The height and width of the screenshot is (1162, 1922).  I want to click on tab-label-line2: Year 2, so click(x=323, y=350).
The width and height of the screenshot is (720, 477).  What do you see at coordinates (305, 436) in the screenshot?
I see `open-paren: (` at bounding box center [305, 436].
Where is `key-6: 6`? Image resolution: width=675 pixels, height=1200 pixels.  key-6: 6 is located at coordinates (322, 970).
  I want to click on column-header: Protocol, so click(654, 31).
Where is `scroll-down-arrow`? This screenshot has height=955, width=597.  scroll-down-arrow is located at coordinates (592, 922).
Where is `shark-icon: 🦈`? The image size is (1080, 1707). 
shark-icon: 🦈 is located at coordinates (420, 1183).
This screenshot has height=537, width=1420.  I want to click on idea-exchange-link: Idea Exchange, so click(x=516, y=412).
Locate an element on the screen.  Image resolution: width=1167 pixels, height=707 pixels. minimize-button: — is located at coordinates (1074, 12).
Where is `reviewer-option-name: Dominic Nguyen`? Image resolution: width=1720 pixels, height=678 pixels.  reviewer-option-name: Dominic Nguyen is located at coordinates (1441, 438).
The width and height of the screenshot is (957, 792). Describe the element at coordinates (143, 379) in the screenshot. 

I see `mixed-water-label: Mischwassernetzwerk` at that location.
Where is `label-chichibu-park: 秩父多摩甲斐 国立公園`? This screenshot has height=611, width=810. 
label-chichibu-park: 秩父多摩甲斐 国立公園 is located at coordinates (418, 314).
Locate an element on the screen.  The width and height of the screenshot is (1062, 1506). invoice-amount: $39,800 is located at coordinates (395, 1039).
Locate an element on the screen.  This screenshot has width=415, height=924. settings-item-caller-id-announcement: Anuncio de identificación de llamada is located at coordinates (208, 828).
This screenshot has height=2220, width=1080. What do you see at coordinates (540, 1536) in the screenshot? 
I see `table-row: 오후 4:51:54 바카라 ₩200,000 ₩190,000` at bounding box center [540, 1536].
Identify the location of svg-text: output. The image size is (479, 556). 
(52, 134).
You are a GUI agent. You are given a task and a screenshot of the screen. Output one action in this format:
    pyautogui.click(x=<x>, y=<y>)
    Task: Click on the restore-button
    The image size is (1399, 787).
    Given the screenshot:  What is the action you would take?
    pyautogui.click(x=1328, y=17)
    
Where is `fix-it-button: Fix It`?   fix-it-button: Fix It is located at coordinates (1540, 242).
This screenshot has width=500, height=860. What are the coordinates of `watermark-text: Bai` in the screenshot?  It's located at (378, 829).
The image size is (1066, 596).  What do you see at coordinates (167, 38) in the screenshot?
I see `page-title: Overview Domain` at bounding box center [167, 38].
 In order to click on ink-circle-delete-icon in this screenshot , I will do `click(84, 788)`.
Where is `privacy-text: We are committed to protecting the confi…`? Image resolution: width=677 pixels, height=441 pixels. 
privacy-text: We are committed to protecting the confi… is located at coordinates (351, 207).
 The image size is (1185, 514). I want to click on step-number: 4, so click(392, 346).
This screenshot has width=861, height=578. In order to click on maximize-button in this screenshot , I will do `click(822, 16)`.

========================================================================

▶ _WHAT THE TASK ASKS_
Copy out all of the rows above word for word.

▶ _YOUR SOLUTION_
The height and width of the screenshot is (1162, 1922).  I want to click on tab-label-line2: Year 2, so click(x=323, y=350).
The width and height of the screenshot is (720, 477).  What do you see at coordinates (305, 436) in the screenshot?
I see `open-paren: (` at bounding box center [305, 436].
Where is `key-6: 6`? Image resolution: width=675 pixels, height=1200 pixels.  key-6: 6 is located at coordinates (322, 970).
  I want to click on column-header: Protocol, so click(654, 31).
Where is `scroll-down-arrow`? This screenshot has height=955, width=597.  scroll-down-arrow is located at coordinates (592, 922).
Where is `shark-icon: 🦈`? The image size is (1080, 1707). 
shark-icon: 🦈 is located at coordinates (420, 1183).
This screenshot has height=537, width=1420.  I want to click on idea-exchange-link: Idea Exchange, so click(x=516, y=412).
Locate an element on the screen.  Image resolution: width=1167 pixels, height=707 pixels. minimize-button: — is located at coordinates (1074, 12).
Where is `reviewer-option-name: Dominic Nguyen`? Image resolution: width=1720 pixels, height=678 pixels.  reviewer-option-name: Dominic Nguyen is located at coordinates (1441, 438).
The width and height of the screenshot is (957, 792). Describe the element at coordinates (143, 379) in the screenshot. 

I see `mixed-water-label: Mischwassernetzwerk` at that location.
Where is `label-chichibu-park: 秩父多摩甲斐 国立公園`? This screenshot has height=611, width=810. 
label-chichibu-park: 秩父多摩甲斐 国立公園 is located at coordinates (418, 314).
Locate an element on the screen.  The width and height of the screenshot is (1062, 1506). invoice-amount: $39,800 is located at coordinates (395, 1039).
Locate an element on the screen.  This screenshot has width=415, height=924. settings-item-caller-id-announcement: Anuncio de identificación de llamada is located at coordinates (208, 828).
This screenshot has height=2220, width=1080. What do you see at coordinates (540, 1536) in the screenshot? 
I see `table-row: 오후 4:51:54 바카라 ₩200,000 ₩190,000` at bounding box center [540, 1536].
Identify the location of svg-text: output. The image size is (479, 556). 
(52, 134).
You are a GUI agent. You are given a task and a screenshot of the screen. Output one action in this format:
    pyautogui.click(x=<x>, y=<y>)
    Task: Click on the restore-button
    The image size is (1399, 787).
    Given the screenshot:  What is the action you would take?
    pyautogui.click(x=1328, y=17)
    
Where is `fix-it-button: Fix It`?   fix-it-button: Fix It is located at coordinates (1540, 242).
This screenshot has width=500, height=860. What are the coordinates of `watermark-text: Bai` in the screenshot?  It's located at (378, 829).
The image size is (1066, 596).  What do you see at coordinates (167, 38) in the screenshot?
I see `page-title: Overview Domain` at bounding box center [167, 38].
 In order to click on ink-circle-delete-icon in this screenshot , I will do `click(84, 788)`.
Where is `privacy-text: We are committed to protecting the confi…`? Image resolution: width=677 pixels, height=441 pixels. 
privacy-text: We are committed to protecting the confi… is located at coordinates (351, 207).
 The image size is (1185, 514). I want to click on step-number: 4, so click(392, 346).
This screenshot has width=861, height=578. In order to click on maximize-button in this screenshot , I will do `click(822, 16)`.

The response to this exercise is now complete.